◆ Dataset records
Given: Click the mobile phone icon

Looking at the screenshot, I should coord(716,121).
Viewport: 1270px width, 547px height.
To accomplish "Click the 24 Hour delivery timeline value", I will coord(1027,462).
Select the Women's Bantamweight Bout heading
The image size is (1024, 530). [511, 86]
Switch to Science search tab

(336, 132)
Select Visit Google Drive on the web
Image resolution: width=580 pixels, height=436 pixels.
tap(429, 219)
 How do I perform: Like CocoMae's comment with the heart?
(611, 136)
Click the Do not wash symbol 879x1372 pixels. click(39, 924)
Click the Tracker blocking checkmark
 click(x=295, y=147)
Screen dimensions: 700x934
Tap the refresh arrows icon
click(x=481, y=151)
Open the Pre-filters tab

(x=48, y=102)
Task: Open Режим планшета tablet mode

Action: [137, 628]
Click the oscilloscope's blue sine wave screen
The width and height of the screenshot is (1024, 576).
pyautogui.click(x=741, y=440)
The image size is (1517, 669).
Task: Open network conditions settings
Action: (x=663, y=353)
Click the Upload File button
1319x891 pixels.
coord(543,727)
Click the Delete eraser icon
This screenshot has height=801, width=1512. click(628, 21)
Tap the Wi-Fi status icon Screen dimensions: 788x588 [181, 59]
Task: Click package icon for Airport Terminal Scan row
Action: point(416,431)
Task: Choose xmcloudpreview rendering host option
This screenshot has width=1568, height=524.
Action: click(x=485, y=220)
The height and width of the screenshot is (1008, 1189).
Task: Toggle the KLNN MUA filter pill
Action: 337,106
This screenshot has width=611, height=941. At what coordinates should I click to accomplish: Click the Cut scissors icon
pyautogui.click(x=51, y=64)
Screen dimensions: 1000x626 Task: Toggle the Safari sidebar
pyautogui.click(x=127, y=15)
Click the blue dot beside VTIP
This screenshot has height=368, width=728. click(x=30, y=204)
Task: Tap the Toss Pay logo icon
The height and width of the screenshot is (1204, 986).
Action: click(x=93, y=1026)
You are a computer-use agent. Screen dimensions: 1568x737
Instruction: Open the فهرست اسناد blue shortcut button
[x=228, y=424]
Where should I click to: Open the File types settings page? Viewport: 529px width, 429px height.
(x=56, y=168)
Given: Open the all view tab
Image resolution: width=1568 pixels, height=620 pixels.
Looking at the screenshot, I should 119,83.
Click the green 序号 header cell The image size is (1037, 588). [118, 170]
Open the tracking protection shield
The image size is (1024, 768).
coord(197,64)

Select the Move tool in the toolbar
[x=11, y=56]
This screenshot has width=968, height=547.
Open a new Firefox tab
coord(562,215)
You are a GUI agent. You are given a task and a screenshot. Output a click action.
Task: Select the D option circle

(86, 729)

◆ Exercise goal
Render the material as a JSON list of strings, one string per line and blank lines omitted, starting at the line containing "Open the tracking protection shield" and running through the end of the material.

◆ Problem solution
[
  "Open the tracking protection shield",
  "The image size is (1024, 768).",
  "coord(197,64)",
  "Select the Move tool in the toolbar",
  "[x=11, y=56]",
  "This screenshot has width=968, height=547.",
  "Open a new Firefox tab",
  "coord(562,215)",
  "You are a GUI agent. You are given a task and a screenshot. Output a click action.",
  "Task: Select the D option circle",
  "(86, 729)"
]